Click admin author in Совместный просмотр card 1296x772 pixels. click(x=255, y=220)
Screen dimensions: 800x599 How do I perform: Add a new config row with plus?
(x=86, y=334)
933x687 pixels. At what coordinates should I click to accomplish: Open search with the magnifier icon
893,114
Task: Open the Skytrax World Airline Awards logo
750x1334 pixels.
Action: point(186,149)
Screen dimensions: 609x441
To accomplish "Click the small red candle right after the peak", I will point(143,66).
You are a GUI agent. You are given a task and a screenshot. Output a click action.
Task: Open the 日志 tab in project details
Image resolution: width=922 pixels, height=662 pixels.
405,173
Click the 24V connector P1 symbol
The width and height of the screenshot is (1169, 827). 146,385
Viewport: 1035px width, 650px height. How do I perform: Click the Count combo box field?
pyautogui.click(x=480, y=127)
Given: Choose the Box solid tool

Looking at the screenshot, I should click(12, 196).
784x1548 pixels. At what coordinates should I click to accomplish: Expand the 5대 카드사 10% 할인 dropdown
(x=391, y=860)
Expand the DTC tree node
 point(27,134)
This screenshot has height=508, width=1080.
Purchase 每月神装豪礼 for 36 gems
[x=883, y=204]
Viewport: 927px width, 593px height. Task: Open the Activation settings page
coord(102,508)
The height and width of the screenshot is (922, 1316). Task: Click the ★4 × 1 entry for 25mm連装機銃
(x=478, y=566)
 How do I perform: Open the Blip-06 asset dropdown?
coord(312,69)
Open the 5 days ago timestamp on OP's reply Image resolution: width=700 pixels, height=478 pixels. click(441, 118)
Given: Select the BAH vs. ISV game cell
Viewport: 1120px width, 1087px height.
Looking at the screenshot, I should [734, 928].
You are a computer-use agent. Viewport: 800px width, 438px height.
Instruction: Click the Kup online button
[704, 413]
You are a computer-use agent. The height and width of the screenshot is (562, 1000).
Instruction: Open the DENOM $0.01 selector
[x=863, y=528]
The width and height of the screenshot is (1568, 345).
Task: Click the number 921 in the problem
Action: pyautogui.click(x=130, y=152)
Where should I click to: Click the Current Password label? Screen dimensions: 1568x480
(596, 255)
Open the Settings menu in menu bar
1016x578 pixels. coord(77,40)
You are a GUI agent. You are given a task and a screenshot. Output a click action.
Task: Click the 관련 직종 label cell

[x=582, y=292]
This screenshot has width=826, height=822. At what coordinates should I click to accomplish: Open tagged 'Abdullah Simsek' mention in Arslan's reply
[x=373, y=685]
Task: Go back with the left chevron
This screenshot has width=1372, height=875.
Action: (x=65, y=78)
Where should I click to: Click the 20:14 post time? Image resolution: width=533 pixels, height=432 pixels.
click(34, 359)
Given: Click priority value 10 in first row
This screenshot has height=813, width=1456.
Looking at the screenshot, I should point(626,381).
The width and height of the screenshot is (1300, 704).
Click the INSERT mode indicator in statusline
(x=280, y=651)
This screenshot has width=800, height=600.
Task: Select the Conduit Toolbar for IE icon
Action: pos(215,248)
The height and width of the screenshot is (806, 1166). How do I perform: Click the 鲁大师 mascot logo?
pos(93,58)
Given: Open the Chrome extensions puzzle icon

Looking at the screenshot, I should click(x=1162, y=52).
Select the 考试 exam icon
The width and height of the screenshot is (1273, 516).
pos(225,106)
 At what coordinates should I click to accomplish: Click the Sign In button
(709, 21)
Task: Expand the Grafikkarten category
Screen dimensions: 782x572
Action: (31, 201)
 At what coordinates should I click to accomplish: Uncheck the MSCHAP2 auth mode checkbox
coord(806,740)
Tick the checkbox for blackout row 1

-*-

### WORK REQUEST
Retype the records that precede this task, keeping them exactly the same.

### OUTPUT OF THE EXERCISE
Click admin author in Совместный просмотр card 1296x772 pixels. click(x=255, y=220)
Screen dimensions: 800x599 How do I perform: Add a new config row with plus?
(x=86, y=334)
933x687 pixels. At what coordinates should I click to accomplish: Open search with the magnifier icon
893,114
Task: Open the Skytrax World Airline Awards logo
750x1334 pixels.
Action: point(186,149)
Screen dimensions: 609x441
To accomplish "Click the small red candle right after the peak", I will point(143,66).
You are a GUI agent. You are given a task and a screenshot. Output a click action.
Task: Open the 日志 tab in project details
Image resolution: width=922 pixels, height=662 pixels.
405,173
Click the 24V connector P1 symbol
The width and height of the screenshot is (1169, 827). 146,385
Viewport: 1035px width, 650px height. How do I perform: Click the Count combo box field?
pyautogui.click(x=480, y=127)
Given: Choose the Box solid tool

Looking at the screenshot, I should click(12, 196).
784x1548 pixels. At what coordinates should I click to accomplish: Expand the 5대 카드사 10% 할인 dropdown
(x=391, y=860)
Expand the DTC tree node
 point(27,134)
This screenshot has height=508, width=1080.
Purchase 每月神装豪礼 for 36 gems
[x=883, y=204]
Viewport: 927px width, 593px height. Task: Open the Activation settings page
coord(102,508)
The height and width of the screenshot is (922, 1316). Task: Click the ★4 × 1 entry for 25mm連装機銃
(x=478, y=566)
 How do I perform: Open the Blip-06 asset dropdown?
coord(312,69)
Open the 5 days ago timestamp on OP's reply Image resolution: width=700 pixels, height=478 pixels. click(441, 118)
Given: Select the BAH vs. ISV game cell
Viewport: 1120px width, 1087px height.
Looking at the screenshot, I should [734, 928].
You are a computer-use agent. Viewport: 800px width, 438px height.
Instruction: Click the Kup online button
[704, 413]
You are a computer-use agent. The height and width of the screenshot is (562, 1000).
Instruction: Open the DENOM $0.01 selector
[x=863, y=528]
The width and height of the screenshot is (1568, 345).
Task: Click the number 921 in the problem
Action: pyautogui.click(x=130, y=152)
Where should I click to: Click the Current Password label? Screen dimensions: 1568x480
(596, 255)
Open the Settings menu in menu bar
1016x578 pixels. coord(77,40)
You are a GUI agent. You are given a task and a screenshot. Output a click action.
Task: Click the 관련 직종 label cell

[x=582, y=292]
This screenshot has width=826, height=822. At what coordinates should I click to accomplish: Open tagged 'Abdullah Simsek' mention in Arslan's reply
[x=373, y=685]
Task: Go back with the left chevron
This screenshot has width=1372, height=875.
Action: (x=65, y=78)
Where should I click to: Click the 20:14 post time? Image resolution: width=533 pixels, height=432 pixels.
click(34, 359)
Given: Click priority value 10 in first row
This screenshot has height=813, width=1456.
Looking at the screenshot, I should point(626,381).
The width and height of the screenshot is (1300, 704).
Click the INSERT mode indicator in statusline
(x=280, y=651)
This screenshot has width=800, height=600.
Task: Select the Conduit Toolbar for IE icon
Action: pos(215,248)
The height and width of the screenshot is (806, 1166). How do I perform: Click the 鲁大师 mascot logo?
pos(93,58)
Given: Open the Chrome extensions puzzle icon

Looking at the screenshot, I should click(x=1162, y=52).
Select the 考试 exam icon
The width and height of the screenshot is (1273, 516).
pos(225,106)
 At what coordinates should I click to accomplish: Click the Sign In button
(709, 21)
Task: Expand the Grafikkarten category
Screen dimensions: 782x572
Action: (31, 201)
 At what coordinates should I click to accomplish: Uncheck the MSCHAP2 auth mode checkbox
coord(806,740)
Tick the checkbox for blackout row 1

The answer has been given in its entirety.